Once a decision is made in your code, using flags and decision statements to make the same decision over and over again is hazardous.

The safe way is to remove the duplication and make the decision once and only once.

An Example

I worked on a system with a very low bandwidth connection to other computers.

The low bandwidth meant we sent codes, instead of serializing command objects, so the receiving computer used a switch statement to decide which command to execute.

The data sent down also had request information. We used a second switch statement to create the correct request object for the command.

We were making the same decision twice, basically doubling the number of flow control statements. Unsafe.

At the time we didn’t think of decision statements as hazards.

 
"Of course you didn't think of them as hazards. They are fundamental to programming!"
 

Making decisions is what makes computers useful, but every decision path through your system increases the chance of bugs.

One way to reduce the number of decision paths is to avoid making the same decision more than once.

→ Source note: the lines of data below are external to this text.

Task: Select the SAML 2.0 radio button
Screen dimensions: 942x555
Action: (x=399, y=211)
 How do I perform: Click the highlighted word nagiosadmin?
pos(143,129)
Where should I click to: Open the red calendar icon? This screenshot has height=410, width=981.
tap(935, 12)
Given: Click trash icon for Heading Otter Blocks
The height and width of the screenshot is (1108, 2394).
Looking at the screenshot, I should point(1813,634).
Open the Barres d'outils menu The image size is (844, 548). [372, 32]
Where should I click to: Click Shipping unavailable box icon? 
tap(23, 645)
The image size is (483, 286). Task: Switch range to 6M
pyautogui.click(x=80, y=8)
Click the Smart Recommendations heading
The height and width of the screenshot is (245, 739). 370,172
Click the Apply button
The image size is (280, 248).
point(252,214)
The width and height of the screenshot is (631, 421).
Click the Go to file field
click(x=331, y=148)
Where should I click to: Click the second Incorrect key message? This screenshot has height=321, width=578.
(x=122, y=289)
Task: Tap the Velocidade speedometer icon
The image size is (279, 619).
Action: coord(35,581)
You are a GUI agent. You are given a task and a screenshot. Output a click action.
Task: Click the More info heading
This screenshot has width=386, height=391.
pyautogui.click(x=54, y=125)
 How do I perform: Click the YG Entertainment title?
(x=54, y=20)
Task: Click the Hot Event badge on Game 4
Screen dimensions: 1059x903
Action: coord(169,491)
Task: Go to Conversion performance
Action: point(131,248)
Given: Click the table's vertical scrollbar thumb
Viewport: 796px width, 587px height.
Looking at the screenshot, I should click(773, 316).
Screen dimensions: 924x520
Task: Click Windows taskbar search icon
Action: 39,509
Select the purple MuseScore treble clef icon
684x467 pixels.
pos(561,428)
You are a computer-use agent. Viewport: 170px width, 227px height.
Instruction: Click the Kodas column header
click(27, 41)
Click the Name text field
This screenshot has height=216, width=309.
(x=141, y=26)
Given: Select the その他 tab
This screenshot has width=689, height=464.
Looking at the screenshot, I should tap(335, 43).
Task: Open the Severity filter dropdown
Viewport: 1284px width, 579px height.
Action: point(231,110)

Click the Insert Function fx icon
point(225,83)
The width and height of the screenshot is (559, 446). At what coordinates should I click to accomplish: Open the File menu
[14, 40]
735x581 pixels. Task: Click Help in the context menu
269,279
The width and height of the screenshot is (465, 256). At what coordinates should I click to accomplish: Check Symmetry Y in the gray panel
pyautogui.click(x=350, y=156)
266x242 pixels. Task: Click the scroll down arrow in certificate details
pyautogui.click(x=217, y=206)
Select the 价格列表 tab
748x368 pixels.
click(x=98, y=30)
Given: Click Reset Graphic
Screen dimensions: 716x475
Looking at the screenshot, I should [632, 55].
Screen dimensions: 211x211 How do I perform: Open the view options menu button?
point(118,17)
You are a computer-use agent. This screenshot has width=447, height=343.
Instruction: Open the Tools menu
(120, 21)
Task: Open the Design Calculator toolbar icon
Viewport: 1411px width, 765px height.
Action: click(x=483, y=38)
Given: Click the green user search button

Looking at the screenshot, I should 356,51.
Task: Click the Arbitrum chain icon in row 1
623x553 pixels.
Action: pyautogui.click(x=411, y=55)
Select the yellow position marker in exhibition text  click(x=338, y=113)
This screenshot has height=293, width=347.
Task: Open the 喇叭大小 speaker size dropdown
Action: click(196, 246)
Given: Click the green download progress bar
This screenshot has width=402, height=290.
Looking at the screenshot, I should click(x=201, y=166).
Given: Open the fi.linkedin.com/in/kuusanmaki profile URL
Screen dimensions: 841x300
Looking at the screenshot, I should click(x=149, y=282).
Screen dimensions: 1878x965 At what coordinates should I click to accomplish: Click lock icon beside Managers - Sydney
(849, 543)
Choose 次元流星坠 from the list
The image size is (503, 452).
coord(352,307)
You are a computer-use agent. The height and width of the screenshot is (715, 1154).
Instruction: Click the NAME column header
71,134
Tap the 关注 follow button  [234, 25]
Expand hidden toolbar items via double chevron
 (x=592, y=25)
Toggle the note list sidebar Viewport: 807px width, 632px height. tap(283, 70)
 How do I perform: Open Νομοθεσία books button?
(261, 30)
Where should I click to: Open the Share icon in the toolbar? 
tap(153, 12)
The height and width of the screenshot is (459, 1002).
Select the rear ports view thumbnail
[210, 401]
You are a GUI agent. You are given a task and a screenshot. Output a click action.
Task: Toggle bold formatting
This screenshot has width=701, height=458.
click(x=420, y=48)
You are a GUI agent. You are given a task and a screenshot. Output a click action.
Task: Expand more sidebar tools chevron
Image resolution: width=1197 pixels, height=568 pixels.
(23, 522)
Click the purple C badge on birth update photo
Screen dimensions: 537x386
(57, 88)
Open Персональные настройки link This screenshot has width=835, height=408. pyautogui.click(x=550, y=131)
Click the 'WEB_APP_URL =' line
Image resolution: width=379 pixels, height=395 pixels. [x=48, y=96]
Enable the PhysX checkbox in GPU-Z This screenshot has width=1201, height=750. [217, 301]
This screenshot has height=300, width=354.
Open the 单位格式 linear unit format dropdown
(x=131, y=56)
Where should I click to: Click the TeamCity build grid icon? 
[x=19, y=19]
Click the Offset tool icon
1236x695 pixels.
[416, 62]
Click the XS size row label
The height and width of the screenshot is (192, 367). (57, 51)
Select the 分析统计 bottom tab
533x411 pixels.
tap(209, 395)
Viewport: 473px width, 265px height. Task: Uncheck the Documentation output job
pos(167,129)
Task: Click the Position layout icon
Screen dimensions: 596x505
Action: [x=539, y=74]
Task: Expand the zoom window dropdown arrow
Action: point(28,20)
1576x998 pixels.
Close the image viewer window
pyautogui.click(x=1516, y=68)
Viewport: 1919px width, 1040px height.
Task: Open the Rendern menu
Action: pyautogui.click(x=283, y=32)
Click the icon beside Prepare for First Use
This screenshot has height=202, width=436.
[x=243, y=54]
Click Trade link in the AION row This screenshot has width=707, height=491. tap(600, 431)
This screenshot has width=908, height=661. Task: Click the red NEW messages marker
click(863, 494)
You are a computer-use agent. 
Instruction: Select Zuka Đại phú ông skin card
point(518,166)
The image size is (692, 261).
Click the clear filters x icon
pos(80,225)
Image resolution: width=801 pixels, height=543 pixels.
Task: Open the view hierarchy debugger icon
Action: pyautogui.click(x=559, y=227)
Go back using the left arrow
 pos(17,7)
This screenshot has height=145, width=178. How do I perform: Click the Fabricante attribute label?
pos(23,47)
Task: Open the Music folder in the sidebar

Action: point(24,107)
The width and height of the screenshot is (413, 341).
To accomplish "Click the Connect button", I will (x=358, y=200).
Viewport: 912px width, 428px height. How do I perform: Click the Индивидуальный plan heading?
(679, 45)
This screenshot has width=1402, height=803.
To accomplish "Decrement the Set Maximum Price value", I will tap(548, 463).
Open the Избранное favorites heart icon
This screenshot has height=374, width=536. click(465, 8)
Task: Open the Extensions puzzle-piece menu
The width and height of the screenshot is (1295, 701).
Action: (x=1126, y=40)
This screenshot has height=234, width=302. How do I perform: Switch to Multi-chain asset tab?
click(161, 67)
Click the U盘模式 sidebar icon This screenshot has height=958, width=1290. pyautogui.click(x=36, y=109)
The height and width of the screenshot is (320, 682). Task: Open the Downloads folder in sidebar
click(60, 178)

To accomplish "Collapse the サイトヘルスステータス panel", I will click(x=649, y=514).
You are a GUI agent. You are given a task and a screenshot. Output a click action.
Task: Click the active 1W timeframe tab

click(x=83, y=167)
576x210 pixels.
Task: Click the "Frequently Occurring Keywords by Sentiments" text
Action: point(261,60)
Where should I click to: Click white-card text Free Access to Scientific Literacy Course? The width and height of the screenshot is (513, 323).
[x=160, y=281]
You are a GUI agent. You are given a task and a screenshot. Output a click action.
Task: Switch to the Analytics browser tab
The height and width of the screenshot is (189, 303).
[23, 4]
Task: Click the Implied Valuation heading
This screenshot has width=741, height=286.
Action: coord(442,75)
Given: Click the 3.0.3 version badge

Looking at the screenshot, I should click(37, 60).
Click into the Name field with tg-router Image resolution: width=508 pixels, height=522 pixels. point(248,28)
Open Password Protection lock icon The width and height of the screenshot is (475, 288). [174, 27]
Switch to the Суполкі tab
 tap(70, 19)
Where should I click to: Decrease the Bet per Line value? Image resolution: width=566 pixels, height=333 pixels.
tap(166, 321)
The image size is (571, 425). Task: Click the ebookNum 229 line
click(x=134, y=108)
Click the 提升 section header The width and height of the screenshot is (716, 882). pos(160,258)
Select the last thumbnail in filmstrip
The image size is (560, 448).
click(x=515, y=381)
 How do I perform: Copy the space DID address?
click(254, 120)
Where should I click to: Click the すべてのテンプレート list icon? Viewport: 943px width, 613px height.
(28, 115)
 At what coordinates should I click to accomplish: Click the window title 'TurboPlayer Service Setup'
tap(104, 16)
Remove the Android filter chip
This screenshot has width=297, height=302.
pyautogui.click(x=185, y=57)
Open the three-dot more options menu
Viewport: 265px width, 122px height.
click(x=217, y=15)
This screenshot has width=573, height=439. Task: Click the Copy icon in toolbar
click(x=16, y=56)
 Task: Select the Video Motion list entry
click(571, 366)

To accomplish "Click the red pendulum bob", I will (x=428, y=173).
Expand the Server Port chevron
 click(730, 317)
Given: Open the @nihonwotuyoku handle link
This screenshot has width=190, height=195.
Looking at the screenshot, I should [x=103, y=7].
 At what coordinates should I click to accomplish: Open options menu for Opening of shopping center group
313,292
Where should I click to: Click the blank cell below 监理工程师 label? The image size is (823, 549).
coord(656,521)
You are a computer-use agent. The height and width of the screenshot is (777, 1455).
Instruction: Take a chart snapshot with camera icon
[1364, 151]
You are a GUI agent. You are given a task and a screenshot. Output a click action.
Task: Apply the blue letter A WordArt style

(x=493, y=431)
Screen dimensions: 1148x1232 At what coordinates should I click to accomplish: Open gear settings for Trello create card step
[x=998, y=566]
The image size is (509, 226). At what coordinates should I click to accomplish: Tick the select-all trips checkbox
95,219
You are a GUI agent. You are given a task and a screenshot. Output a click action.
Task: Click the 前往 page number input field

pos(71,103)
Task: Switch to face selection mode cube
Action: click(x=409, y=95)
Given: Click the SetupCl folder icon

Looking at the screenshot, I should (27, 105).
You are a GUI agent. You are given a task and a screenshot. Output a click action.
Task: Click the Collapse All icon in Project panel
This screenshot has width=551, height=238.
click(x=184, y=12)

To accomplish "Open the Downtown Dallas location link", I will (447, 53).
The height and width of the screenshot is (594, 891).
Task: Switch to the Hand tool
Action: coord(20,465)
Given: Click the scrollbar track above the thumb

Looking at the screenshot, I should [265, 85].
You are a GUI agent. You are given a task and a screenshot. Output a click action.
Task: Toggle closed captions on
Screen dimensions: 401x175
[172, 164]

In our case, a bug hit us precisely because of the duplicated decisions we were making in the code!

By educating our command objects to be able to create request objects, we fixed the bug and collapsed our two major switch statements into one.

Are If’s Really Hazardous?

Over the years I have learned that too many flow control statements can be hazardous.

Every time I think I need another flow control statement, I ask myself, “is there a way to complete my task and not add another if?”

In other words, am I making a new decision or repeating another one?

Think about flow control statements as possible hazards in your workplace.

In the previous example there were duplicate switch statements because we did not ask if the decision had already been made.

Eliminating the extra decision statements simplified the code.

If you want to write safer code pay attention to decision statements. Consider them hazardous and avoid duplicating them.

How can you make your code safer?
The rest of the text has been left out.